RECORDS SHOWN: Begin

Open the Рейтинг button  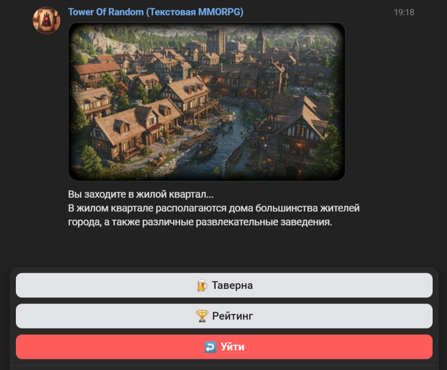[x=224, y=316]
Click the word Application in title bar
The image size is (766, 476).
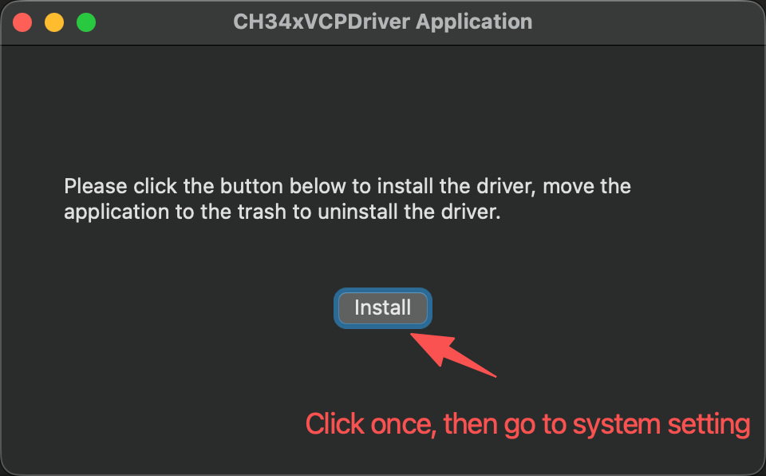click(474, 22)
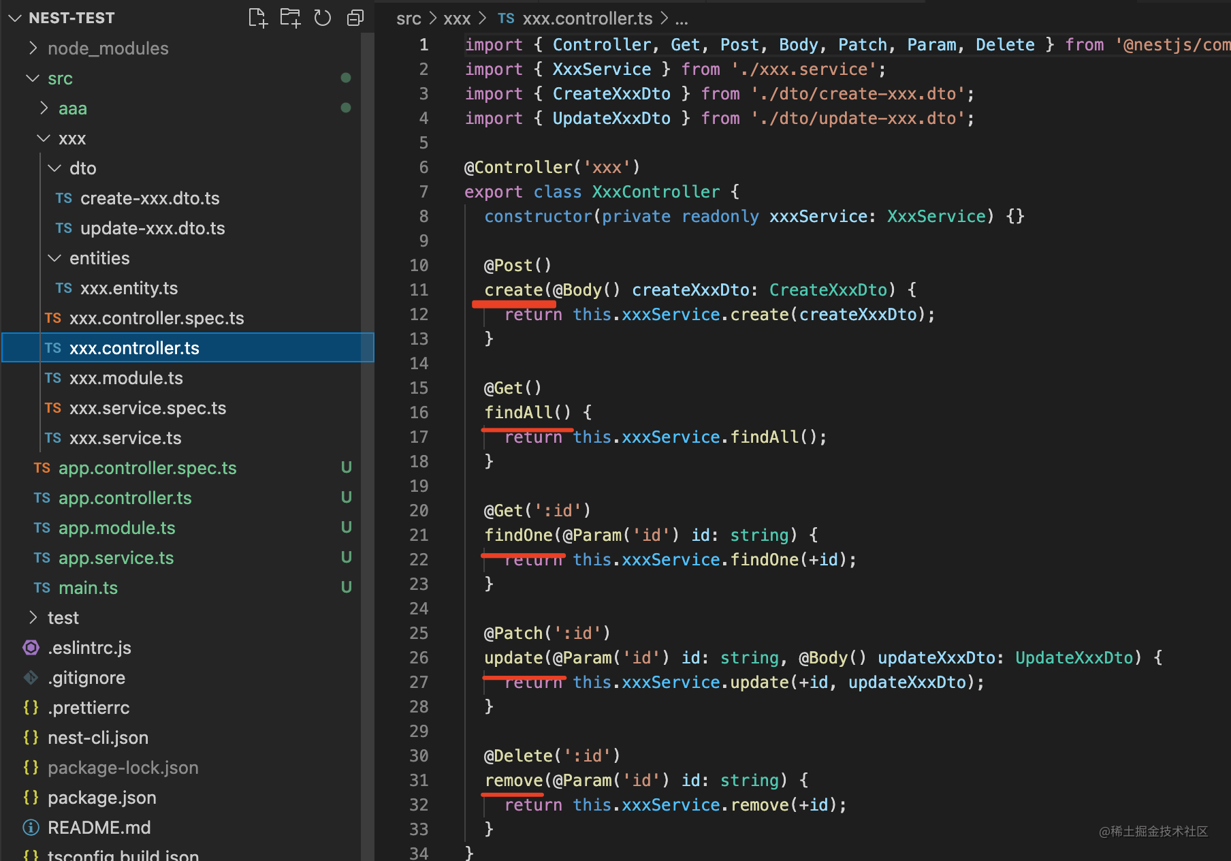
Task: Click line number 15 in the gutter
Action: [419, 388]
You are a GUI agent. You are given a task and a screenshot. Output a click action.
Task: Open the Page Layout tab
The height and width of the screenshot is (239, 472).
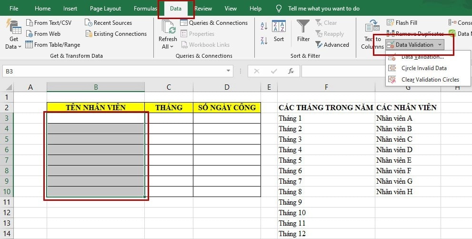pos(105,9)
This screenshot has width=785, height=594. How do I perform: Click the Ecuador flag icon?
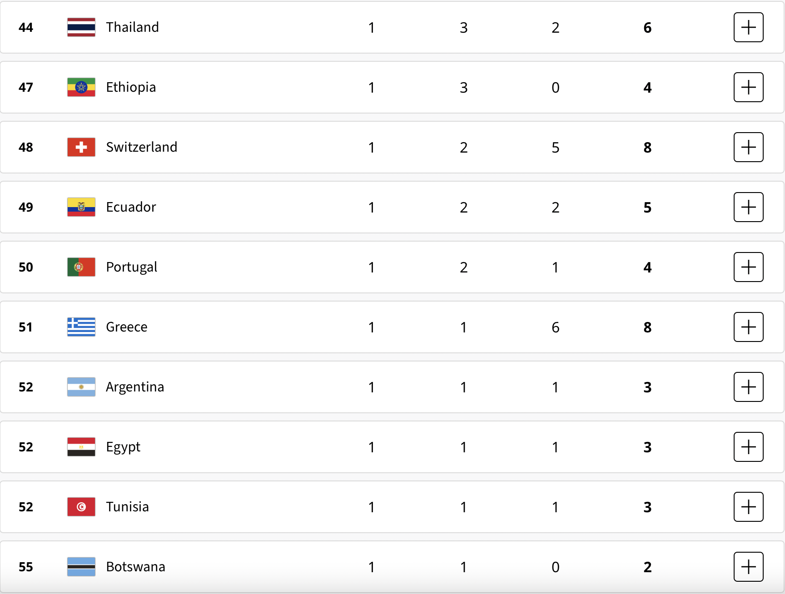click(x=81, y=207)
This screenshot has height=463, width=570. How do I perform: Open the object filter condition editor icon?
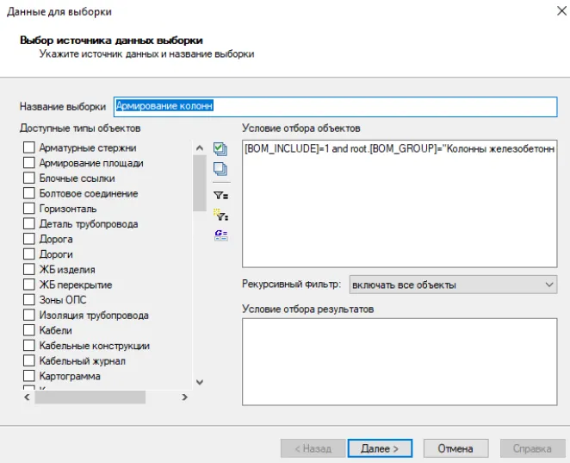[220, 195]
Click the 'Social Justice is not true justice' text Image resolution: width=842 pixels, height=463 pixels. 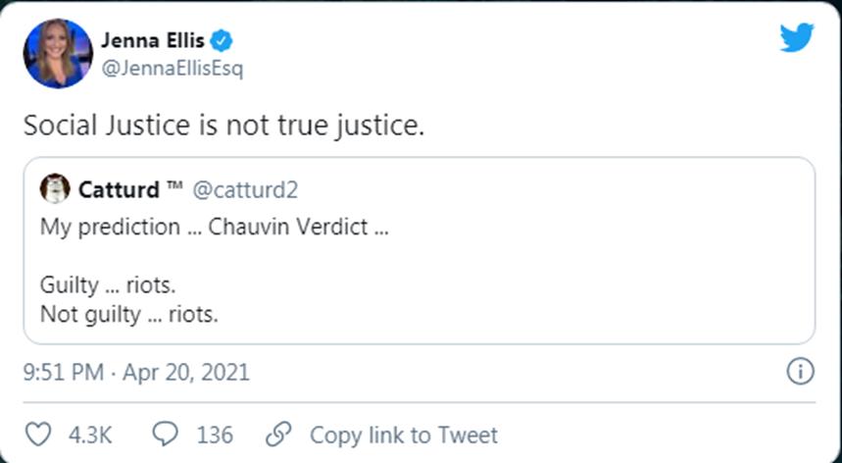point(223,126)
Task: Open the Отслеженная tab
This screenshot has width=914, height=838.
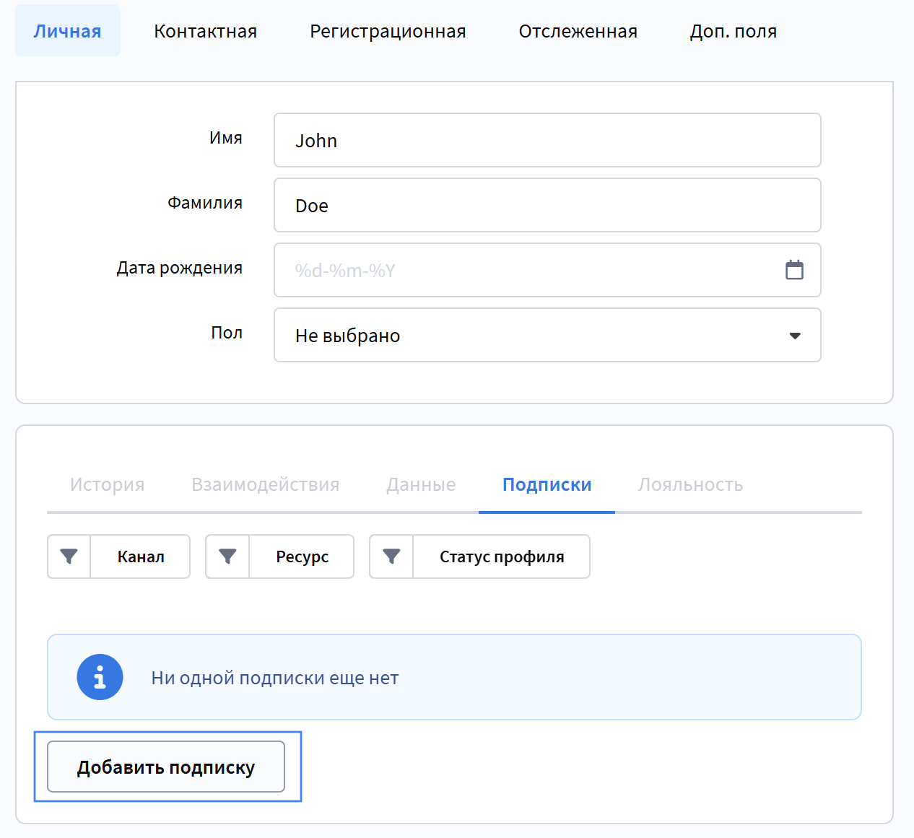Action: point(578,31)
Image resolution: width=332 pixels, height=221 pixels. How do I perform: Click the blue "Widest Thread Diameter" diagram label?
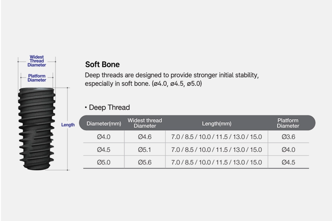tap(37, 61)
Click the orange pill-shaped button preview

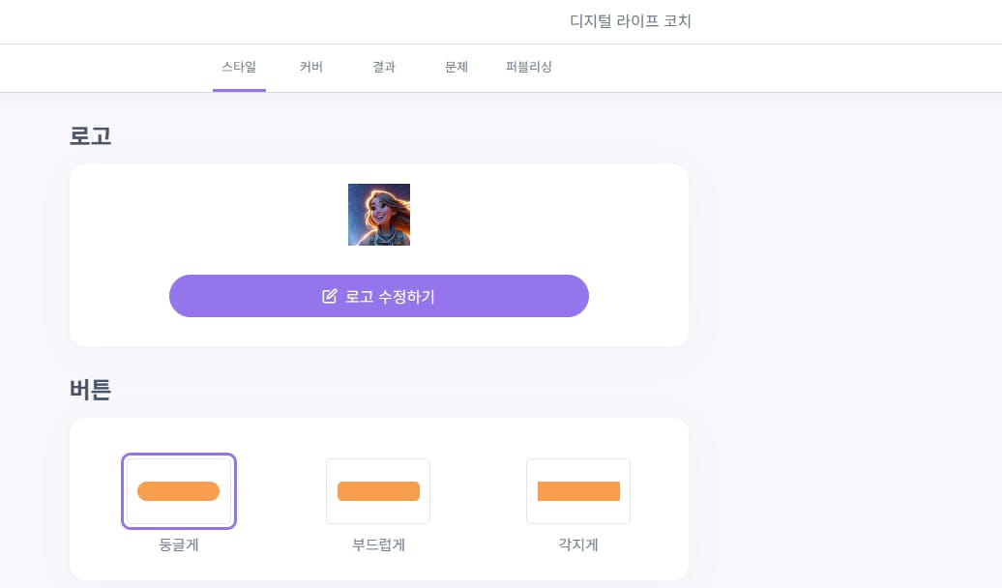[179, 491]
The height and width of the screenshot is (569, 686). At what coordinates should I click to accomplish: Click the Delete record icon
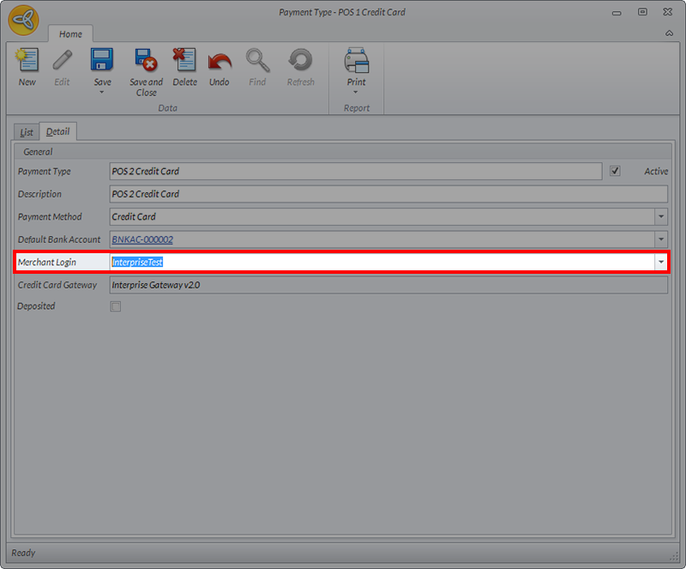[184, 61]
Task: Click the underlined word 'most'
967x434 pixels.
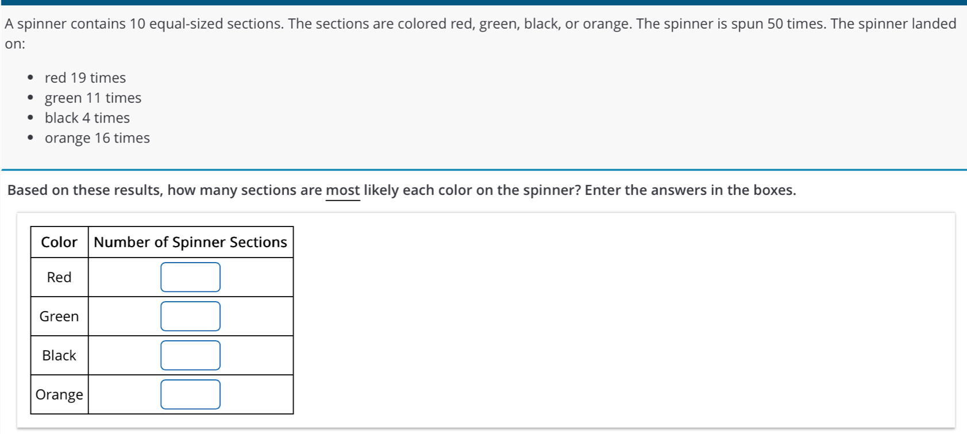Action: (x=342, y=190)
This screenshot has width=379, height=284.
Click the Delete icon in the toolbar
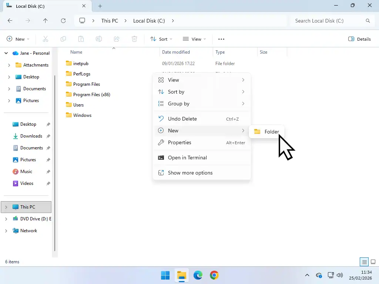(134, 39)
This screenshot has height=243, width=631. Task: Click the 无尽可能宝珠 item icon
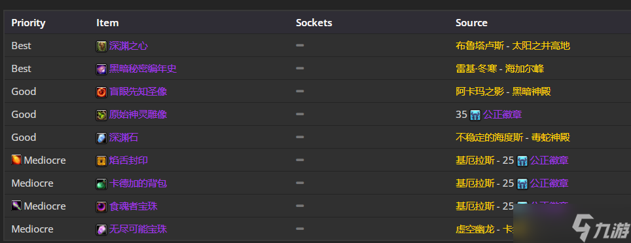(x=101, y=230)
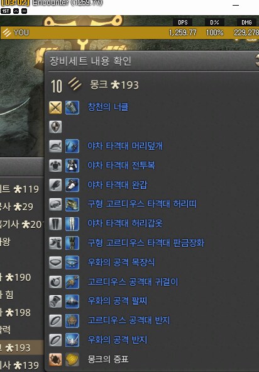Click the 창천의 너클 weapon item icon
The image size is (259, 372).
(x=72, y=108)
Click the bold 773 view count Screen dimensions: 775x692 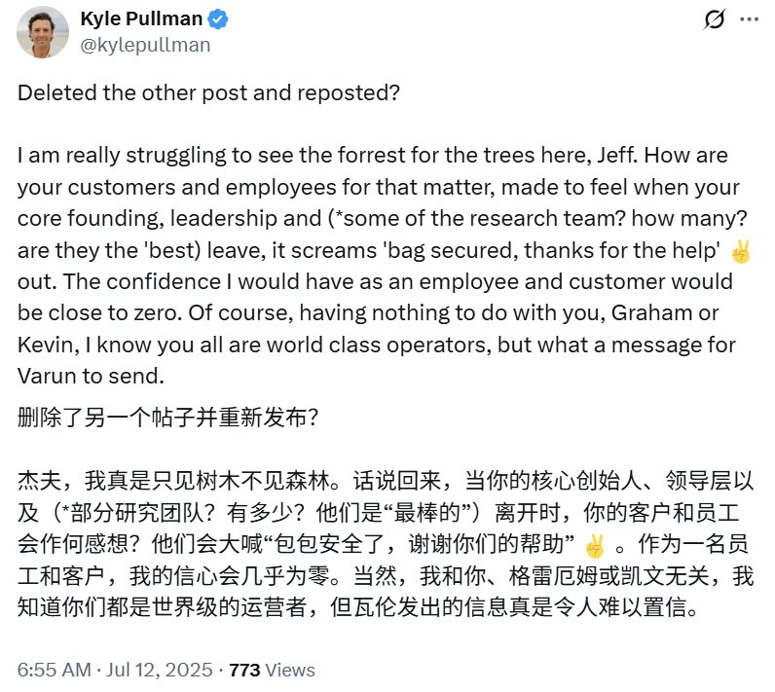(244, 670)
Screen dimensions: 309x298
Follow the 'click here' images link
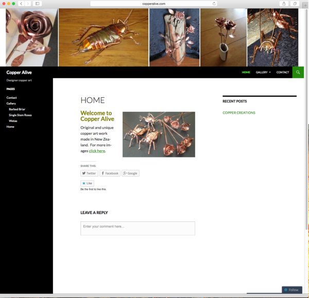pos(97,151)
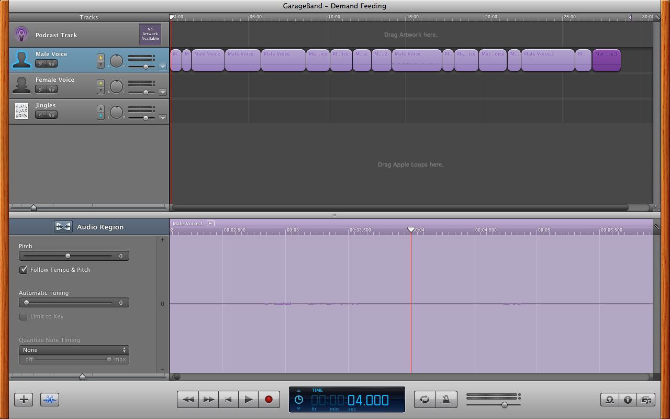Image resolution: width=670 pixels, height=419 pixels.
Task: Click the Male Voice silhouette icon
Action: (x=21, y=60)
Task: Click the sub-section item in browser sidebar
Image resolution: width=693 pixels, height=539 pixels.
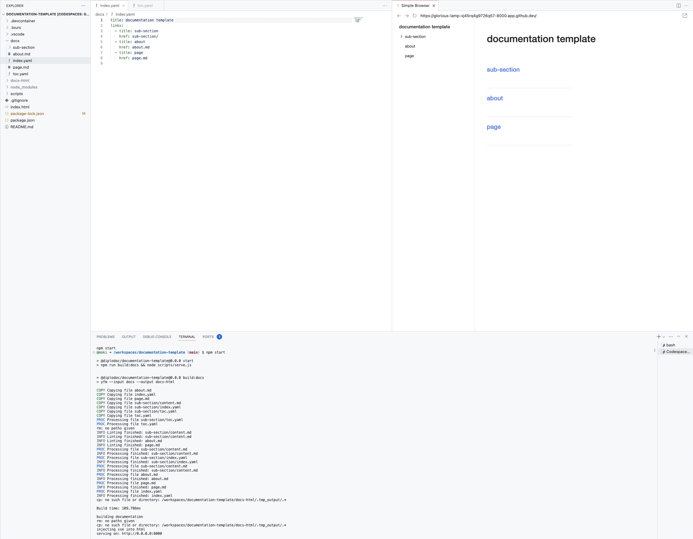Action: tap(415, 36)
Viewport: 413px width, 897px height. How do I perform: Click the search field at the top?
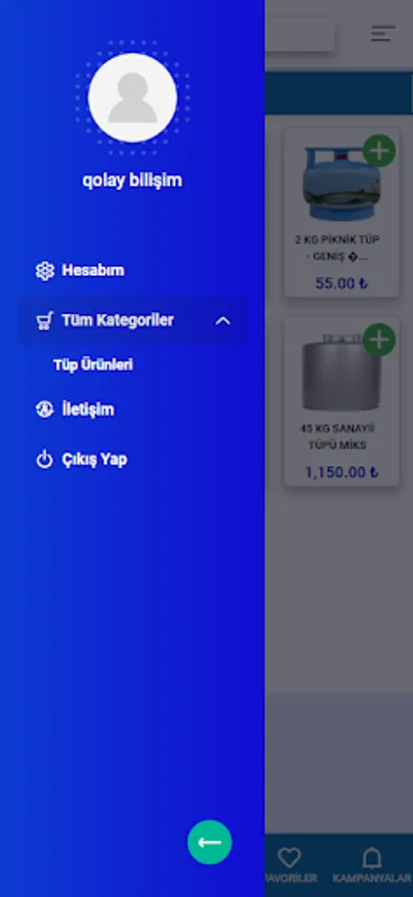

RECORDS SHOWN: End

■ ACTIVITY: Scan the material and collect every line that contains "word".

■ PROBLEM SOLUTION:
Click the word Application in title bar
Task: Click the underlined word 'most'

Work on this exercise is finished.